Inside Slant: On Pro Bowl roster integrity

December, 27, 2013
12/27/13
10:30
PM ET



In the political world, at least, it has long been said that Friday afternoon is the best time to publicize bad news. If there is ever a time when people unplug and tune out, it's the start of a weekend. Reporters are finishing their work week, television viewers tune out, online traffic dips, newspaper readership is scarce and the story's impact is minimized.

So what does that theory say about the NFL's decision to announce its 2014 Pro Bowl selections on Friday night at 9 p.m. ET?

The league has attempted some genuine reform to the Pro Bowl format this season, electing a pool of 85 players -- without regard to conference affiliation -- that will eventually be divided into teams by "captains." A handful of in-game rules changes, including mandatory change of possession between quarters and a quicker game clock, could make the event livelier.

[+] EnlargeLavonte David
Kim Klement/USA TODAY SportsLeaving the likes of Lavonte David off the initial Pro Bowl roster makes it tough for avid NFL fans to support the game.
But to me, the first and most important component to a credible and honest all-star game -- if that is in fact the goal -- is to get the best players on to the initial roster. I know that everyone loves a good "snub" argument, but it seems clear that this year's modifications got us no closer to a roster that we can trust as a thorough representative of this season's top performers.

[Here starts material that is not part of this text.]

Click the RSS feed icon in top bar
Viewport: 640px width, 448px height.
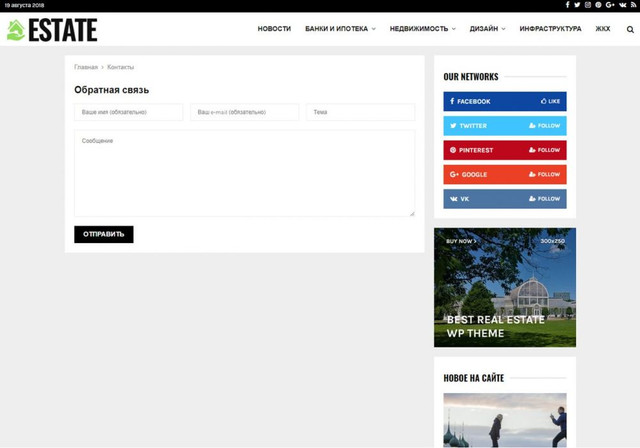(x=633, y=5)
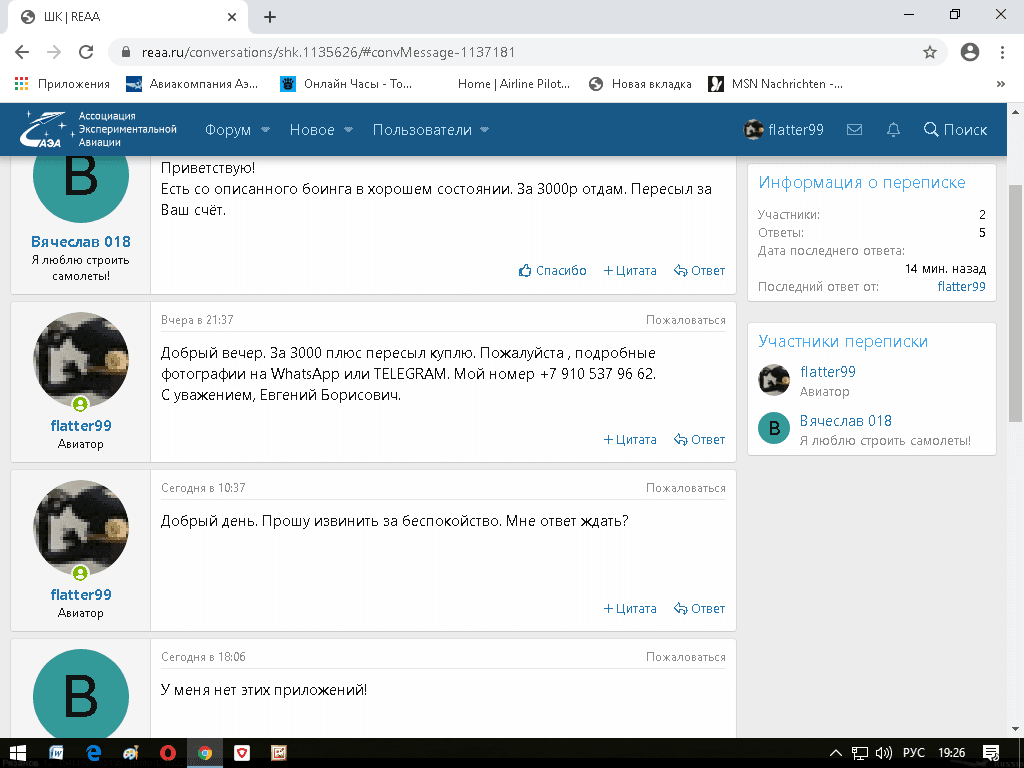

You can't fit every good player onto the Pro Bowl roster, and the truth is that dozens of alternates eventually get called up as Super Bowl/injury replacements. But as long as some of the very best players in the league are left off the original roster, as was the case this season, it's difficult to view this game as a serious event.

The Tampa Bay Buccaneers' Lavonte David isn't on the team. He might have been the absolute best linebacker in football this season. Those who understand offensive-line play consider three of the top-performing guards to be Evan Mathis (Philadelphia Eagles), Larry Warford (Detroit Lions) and Josh Sitton (Green Bay Packers). None are on the roster. Nor was either of the interior linemen who led the NFL with 10.5 sacks, the New York Jets' Muhammad Wilkerson and the Tennessee Titans' Jurrell Casey.

To label that group "snubs" is to imply that their exclusion was debatable. It is not. It is simply the result of a glaring mistake. Viewed collectively, these errors tell us this is not a serious endeavor. This is not the first time we've seen it, but the annual repetition has worked to erode our faith in the game.

On the other hand, Buffalo Bills safety Jairus Byrd made the team even though he opened the season in a contract holdout and played in only 10 games. Buccaneers cornerback Darrelle Revis was a shadow of his previous All-Pro self as he worked back from a torn ACL. He is on the team. So is aging Pittsburgh Steelers safety Troy Polamalu, whose coverage skills have deteriorated badly.

The new format did alleviate the necessity to tap equally into the NFC and AFC at each position. That allowed five of the six tailbacks to come from the NFC, as they should have. Both place-kickers -- Matt Prater (Denver Broncos) and Justin Tucker (Baltimore Ravens) -- came from the AFC.

But the changes also led to the artificial exclusion of the Minnesota Vikings' Cordarrelle Patterson, who is on pace to set an NFL record for average kickoff return. Patterson, however, doesn't return punts and thus was hurt by the elimination of kickoffs in this year's event.

Pro Bowl rosters are determined by votes from fans, players and coaches. It's a fun and inclusive way of developing an end-of-year event, and I don't want to be uber-serious and trash the idea altogether.

We have one of two choices, as I figure it. We can accept the Pro Bowl for what it is -- a debatable, approximate list of good players at some positions and merely popular ones at others -- or we can push for a new way to select the team. One idea is to shift from the current moderately informed electorate to a list of scouting experts who spend all season evaluating league rosters.

I'm sure there are other possibilities, and frankly I could see it either way. If the NFL felt its Pro Bowl roster wasn't worth anything more than a Friday night release, then maybe we should all adjust our expectations accordingly.